**OBJECTIVE:** Select each line of the entries below that contains the word "arrow", treating uppercase and lowercase as different.

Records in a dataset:
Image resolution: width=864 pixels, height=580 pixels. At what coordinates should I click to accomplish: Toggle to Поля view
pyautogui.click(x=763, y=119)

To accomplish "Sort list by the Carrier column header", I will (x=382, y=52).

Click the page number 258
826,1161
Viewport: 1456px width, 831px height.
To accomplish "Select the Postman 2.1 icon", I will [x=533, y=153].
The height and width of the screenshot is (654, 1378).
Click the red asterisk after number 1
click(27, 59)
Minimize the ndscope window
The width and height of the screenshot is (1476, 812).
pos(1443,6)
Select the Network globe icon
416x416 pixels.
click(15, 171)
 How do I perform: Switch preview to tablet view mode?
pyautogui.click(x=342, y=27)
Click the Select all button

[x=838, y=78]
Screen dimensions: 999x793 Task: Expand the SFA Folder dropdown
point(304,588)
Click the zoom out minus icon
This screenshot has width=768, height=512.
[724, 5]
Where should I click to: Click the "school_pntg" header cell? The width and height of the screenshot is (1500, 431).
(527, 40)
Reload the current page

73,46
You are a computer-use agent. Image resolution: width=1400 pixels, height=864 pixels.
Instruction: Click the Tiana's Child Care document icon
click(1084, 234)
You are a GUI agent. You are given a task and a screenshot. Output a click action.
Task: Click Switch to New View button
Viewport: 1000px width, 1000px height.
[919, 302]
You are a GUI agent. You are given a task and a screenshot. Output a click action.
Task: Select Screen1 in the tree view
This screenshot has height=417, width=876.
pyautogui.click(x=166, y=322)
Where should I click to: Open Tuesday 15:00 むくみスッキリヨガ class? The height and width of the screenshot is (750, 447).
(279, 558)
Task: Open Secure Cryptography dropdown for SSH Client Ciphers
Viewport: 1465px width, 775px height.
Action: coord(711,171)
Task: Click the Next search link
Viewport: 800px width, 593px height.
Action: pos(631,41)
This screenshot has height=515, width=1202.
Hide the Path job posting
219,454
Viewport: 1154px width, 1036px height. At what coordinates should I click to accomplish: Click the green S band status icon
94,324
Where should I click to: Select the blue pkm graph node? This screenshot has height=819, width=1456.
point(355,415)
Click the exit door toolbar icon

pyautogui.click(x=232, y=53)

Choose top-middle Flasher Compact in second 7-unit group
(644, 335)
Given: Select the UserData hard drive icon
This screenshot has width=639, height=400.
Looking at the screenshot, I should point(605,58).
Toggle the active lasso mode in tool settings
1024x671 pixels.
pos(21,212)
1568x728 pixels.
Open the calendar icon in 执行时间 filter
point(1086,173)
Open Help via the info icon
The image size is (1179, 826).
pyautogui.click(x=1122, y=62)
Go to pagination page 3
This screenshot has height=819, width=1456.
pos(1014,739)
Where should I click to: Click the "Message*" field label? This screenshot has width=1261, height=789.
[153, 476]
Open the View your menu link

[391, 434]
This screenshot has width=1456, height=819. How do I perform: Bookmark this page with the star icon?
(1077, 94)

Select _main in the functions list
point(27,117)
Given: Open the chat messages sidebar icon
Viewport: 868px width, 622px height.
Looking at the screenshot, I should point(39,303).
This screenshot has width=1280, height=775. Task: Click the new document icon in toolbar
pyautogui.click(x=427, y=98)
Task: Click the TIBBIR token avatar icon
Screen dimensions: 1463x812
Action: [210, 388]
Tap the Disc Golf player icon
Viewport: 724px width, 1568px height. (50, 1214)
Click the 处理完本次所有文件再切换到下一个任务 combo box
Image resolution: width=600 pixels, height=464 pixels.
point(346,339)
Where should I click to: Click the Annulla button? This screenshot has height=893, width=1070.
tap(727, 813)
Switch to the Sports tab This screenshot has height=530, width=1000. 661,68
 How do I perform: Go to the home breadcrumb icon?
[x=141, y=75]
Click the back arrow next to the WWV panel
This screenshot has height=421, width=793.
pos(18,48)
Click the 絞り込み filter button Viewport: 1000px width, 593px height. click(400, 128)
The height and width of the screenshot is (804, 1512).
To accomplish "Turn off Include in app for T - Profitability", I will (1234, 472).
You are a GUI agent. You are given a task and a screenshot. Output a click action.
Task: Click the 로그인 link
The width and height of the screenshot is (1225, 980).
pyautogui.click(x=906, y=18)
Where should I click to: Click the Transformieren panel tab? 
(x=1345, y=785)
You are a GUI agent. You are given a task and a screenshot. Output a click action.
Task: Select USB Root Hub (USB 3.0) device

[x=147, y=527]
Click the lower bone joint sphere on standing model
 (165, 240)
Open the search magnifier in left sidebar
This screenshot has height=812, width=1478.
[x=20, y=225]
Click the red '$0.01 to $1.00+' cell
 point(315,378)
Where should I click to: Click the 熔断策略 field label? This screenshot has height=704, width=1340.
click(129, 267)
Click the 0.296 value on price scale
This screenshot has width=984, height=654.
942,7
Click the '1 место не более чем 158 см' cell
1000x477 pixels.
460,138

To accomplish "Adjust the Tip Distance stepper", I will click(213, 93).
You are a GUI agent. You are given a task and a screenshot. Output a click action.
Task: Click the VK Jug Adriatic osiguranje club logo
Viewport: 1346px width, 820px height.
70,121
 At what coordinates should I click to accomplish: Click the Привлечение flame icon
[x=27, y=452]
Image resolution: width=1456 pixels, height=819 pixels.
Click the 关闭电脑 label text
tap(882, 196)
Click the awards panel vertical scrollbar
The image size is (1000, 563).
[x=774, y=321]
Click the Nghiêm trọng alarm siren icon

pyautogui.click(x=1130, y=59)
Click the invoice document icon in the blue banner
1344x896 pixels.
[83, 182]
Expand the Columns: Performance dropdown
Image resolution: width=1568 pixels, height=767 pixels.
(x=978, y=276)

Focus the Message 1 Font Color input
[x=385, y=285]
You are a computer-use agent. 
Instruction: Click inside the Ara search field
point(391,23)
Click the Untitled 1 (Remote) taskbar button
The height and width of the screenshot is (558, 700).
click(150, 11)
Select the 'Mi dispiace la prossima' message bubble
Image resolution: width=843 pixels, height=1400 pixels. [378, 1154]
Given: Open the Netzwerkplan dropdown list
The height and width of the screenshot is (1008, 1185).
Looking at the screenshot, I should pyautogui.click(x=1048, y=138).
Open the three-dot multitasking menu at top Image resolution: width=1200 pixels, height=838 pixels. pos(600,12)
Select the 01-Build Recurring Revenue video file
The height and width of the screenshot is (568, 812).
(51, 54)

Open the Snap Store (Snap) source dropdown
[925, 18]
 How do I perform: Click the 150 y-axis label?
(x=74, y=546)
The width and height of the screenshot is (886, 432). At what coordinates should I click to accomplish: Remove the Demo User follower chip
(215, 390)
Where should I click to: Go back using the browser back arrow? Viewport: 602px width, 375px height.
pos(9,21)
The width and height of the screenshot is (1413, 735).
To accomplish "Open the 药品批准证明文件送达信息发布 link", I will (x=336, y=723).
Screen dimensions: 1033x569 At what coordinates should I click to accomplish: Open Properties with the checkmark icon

**SOLUTION TO THIS EXERCISE:**
Click the back arrow next to the WWV panel
Where should I click to: Go back using the browser back arrow? Viewport: 602px width, 375px height.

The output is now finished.